In practice, we often use `sklearn` for a specific classifier which will have several optimisation algorithms which can be selected as options. These algorithms will have been chosen to best suit the model in question. For example, the `MLPClassifier`, a standard multilayer perceptron (aka a neural network), provides the options using `ADAM`, `SGD`, and `lBFGS` as optimisers. All are variants of gradient descent.

(🦉 *Note; The term SGD is somewhat overloaded here. In the context of comparison to batching, and minibatching, SGD means to update after every single data point. Here, in the context of an alternative to ADAM and lBFGS, it simply means basic gradient descent, as we've discussed in this module.*)

Let's initialise an instance of `SGDClassifier`. This is a class which takes several variables of note when initialised:

* `loss`: How to choose the classifier. Examples include `hinge`, which will result in training an SVM classifier, and `log_loss`, which will result in a Logistic Regression classifier.
* `eta0`: the learning rate. 
* `learning_rate`: the approach to annealing the learning rate. `constant` is basic gradient descent. `adaptive` keeps the learning rate constant until the loss fails to decrease; each time this occures, it is divided by 5. 

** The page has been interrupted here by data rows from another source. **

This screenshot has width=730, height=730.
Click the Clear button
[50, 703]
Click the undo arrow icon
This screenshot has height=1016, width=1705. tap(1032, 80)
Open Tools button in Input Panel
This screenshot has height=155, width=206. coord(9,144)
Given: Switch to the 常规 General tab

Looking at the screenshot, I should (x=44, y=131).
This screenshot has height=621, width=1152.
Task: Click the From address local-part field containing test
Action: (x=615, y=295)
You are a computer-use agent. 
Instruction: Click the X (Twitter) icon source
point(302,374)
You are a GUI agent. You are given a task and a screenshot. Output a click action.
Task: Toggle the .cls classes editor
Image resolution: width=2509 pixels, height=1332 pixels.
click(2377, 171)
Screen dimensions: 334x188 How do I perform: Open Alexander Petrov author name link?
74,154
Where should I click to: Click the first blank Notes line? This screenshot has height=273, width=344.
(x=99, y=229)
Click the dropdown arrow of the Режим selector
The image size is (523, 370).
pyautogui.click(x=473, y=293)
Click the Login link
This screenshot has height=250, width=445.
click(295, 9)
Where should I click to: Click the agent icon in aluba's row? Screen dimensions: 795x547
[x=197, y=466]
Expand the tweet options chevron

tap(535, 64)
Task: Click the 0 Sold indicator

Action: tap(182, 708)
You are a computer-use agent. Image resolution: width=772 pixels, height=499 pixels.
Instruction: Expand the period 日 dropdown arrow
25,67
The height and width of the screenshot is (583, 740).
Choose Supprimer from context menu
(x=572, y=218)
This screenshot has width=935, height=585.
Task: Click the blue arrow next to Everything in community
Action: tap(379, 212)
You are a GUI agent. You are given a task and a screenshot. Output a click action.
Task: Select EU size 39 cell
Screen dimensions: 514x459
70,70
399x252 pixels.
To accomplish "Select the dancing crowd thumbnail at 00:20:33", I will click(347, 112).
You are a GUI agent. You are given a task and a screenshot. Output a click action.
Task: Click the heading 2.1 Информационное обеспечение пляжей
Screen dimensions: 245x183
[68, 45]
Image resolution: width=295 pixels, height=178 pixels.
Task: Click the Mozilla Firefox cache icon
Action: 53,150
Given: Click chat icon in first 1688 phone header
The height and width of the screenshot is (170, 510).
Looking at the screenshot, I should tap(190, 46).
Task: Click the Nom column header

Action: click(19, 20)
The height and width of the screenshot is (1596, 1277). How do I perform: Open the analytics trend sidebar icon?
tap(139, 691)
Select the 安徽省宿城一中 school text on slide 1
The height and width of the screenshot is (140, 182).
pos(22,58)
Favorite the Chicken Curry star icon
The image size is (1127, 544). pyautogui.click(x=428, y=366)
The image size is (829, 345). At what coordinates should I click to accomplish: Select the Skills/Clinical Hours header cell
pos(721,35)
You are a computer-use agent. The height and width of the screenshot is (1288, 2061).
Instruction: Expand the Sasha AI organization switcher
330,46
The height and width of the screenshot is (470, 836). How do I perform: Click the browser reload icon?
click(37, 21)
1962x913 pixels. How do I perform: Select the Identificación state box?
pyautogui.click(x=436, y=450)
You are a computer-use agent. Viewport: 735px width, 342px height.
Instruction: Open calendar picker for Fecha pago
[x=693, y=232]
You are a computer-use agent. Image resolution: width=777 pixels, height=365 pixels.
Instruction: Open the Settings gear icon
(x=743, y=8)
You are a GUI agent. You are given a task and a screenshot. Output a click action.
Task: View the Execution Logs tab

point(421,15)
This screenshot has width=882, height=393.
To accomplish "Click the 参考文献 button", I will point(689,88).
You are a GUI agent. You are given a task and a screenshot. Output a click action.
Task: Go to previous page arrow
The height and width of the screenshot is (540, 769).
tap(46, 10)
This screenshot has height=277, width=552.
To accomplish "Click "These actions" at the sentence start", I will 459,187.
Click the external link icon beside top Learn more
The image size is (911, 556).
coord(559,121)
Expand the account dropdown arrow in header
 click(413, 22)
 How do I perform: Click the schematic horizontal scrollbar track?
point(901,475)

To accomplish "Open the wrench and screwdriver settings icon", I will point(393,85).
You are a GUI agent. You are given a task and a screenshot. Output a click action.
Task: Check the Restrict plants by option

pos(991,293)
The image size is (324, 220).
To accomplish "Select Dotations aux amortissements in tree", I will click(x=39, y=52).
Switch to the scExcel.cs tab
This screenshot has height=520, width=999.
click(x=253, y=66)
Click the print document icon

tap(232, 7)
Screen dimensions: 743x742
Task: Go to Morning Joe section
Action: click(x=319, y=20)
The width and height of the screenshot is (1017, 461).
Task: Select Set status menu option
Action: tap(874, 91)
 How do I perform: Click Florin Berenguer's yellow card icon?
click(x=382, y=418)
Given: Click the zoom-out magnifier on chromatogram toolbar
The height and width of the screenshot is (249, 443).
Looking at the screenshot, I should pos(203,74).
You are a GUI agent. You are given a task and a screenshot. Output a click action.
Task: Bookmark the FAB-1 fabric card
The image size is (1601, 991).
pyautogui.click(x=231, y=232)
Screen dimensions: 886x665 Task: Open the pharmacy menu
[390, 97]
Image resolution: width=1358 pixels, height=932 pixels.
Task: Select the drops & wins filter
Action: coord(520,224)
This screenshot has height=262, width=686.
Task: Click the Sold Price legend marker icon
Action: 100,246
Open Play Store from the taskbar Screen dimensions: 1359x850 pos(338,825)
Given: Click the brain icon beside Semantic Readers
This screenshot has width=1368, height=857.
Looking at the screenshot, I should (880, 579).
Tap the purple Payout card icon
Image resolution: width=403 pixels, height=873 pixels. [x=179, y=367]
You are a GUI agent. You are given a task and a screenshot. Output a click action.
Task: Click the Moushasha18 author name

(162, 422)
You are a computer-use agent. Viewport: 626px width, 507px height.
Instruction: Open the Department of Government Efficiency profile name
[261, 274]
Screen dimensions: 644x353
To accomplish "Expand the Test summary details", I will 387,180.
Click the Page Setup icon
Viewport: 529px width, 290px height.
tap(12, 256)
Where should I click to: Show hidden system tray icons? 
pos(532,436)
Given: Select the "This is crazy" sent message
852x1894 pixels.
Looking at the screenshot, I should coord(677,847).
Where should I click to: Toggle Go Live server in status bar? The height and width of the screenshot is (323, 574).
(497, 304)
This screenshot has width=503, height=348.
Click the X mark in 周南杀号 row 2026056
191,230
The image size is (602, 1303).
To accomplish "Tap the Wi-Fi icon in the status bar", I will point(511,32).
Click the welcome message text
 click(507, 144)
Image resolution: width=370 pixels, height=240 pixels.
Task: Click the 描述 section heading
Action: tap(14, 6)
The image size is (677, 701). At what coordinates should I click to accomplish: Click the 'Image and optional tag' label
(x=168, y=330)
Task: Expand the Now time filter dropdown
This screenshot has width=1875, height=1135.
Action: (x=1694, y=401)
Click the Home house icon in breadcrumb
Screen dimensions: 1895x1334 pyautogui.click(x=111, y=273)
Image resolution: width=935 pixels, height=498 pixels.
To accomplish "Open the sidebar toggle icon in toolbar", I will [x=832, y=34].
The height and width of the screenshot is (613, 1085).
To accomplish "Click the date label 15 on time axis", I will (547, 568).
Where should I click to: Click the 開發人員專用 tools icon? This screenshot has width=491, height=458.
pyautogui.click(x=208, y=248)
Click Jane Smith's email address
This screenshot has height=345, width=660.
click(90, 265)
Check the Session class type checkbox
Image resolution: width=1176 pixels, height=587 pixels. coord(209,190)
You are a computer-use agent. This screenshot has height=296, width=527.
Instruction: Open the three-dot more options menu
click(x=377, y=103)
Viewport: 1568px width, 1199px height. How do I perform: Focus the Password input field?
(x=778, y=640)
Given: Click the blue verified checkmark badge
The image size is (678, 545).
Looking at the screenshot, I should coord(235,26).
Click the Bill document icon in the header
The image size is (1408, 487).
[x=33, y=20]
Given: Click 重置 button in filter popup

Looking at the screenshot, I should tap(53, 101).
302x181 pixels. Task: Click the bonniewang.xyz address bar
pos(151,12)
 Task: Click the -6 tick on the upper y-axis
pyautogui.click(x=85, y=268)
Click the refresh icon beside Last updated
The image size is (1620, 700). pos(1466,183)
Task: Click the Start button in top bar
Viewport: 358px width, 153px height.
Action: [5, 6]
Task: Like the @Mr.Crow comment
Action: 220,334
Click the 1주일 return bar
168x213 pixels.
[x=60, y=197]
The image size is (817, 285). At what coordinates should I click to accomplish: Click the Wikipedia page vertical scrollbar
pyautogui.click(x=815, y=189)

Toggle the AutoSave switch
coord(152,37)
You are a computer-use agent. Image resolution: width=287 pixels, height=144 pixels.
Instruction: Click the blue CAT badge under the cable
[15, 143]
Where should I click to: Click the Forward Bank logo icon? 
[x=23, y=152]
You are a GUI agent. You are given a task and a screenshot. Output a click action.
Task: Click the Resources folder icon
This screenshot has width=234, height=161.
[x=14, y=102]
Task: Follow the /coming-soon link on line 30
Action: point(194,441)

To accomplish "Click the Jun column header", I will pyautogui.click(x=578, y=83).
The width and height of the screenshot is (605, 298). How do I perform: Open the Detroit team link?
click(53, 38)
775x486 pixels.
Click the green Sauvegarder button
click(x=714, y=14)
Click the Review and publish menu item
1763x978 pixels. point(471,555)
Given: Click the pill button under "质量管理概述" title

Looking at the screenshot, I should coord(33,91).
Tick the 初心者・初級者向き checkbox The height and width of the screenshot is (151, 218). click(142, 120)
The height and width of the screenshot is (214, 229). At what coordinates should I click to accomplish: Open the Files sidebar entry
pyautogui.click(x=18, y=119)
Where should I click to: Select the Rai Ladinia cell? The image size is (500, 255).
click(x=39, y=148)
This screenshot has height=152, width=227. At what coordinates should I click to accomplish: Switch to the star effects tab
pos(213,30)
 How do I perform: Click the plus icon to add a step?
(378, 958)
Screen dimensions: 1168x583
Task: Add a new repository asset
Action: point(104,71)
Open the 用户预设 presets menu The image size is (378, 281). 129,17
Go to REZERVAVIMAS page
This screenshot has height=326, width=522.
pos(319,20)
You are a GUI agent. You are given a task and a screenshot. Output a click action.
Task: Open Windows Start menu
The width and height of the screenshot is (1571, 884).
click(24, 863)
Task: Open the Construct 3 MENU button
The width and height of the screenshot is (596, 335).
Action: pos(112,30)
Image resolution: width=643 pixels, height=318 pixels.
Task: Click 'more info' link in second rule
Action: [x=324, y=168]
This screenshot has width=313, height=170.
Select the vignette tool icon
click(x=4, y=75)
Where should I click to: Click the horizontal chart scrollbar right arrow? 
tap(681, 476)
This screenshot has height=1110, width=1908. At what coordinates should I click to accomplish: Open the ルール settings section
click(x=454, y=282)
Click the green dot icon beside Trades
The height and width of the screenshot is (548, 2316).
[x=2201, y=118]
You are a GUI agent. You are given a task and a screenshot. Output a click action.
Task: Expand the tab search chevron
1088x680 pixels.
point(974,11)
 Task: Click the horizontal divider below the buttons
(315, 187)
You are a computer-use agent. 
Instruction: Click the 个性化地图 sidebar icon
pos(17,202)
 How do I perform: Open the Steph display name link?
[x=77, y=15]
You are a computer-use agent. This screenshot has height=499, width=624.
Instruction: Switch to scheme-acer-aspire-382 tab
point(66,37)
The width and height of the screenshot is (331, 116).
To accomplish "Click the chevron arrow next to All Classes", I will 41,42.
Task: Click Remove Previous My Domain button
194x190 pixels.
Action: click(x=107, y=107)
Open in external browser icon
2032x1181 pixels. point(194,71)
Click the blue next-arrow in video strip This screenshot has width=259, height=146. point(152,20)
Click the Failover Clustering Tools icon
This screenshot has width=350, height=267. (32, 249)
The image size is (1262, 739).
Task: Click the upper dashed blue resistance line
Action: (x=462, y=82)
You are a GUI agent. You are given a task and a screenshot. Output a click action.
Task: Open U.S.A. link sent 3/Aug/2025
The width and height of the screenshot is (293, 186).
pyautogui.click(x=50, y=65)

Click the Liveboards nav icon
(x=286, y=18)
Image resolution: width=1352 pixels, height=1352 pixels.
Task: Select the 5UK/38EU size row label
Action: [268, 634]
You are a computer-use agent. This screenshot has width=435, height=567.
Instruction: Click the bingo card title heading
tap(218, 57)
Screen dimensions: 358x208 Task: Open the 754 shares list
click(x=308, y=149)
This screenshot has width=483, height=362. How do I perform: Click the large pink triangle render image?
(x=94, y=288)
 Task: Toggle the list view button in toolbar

Initialise a logistic regression classifer using a constant learning rate of `0.01`.

In [None]:
# Initialise the classifier instance.

clf = SGDClassifier(loss='log_loss', learning_rate='constant', eta0=0.01)



### Training

Once we've done the set up, the rest is easy. Simply call the `.fit` method of your classifier object and pass it `X_train` and `y_train`.

In [None]:
#train your classifier on the training data
clf.fit(X_train, y_train)


Note that `sklearn` does a lot of things under the hood. We don't need to choose batch sizes or write loops ourself; all of that is taken care of. Getting good results, however, requires understanding what the packages are doing. Hopefully, you have progressed towards that goal today!

### Results

`sklearn` provides various ways to see how we've done. For example, we can plot the confusion matrix easily.

In [None]:
from sklearn.metrics import ConfusionMatrixDisplay

#pass the trained classifier and X_test, y_test to the function ConfusionMatrixDisplay.from_estimator()

ConfusionMatrixDisplay.from_estimator(clf, X_test, y_test)
plt.show()



As a final exercise, let's compare a constant learning rate to an adaptive one, in terms of the model's performance as we show it more and more data (a graph often called the 'learning curve'). As we don't have a huge amount of data, this won't be super precise, but it should give you an idea of how things might vary (for a quick summary of the various sorts of curves we can plot to analyse models, see [here](https://scikit-learn.org/stable/modules/learning_curve.html)).

In [None]:
from sklearn.model_selection import learning_curve

# Plot the learning curves for the SDG classifiers with constant learning rate, and with adaptive learning rate.
clf2 = SGDClassifier(loss="log_loss", learning_rate="constant", eta0=0.01)

train_sizes_constant, train_scores_constant, test_scores_constant = learning_curve(
    clf2, X_train, y_train
)

clf3 = SGDClassifier(loss="log_loss", learning_rate="adaptive", eta0=0.01)

train_sizes_adaptive, train_scores_adaptive, test_scores_adaptive = learning_curve(
    clf3, X_train, y_train
)

plt.plot(
    train_sizes_constant,
    -test_scores_constant.mean(1),
    "o-",
    color="r",
    label="constant",
)

plt.plot(
    train_sizes_adaptive,
    -test_scores_adaptive.mean(1),
    "o-",
    color="b",
    label="adaptive",
)

plt.show()


What do you notice? If the training curves separate, where do they do so? Remember that this is a stochastic process; run your code a few times and see if there are differences. Pay special attention to where the randomness comes from, For example, what makes the most difference? The test/train split? The learning rate?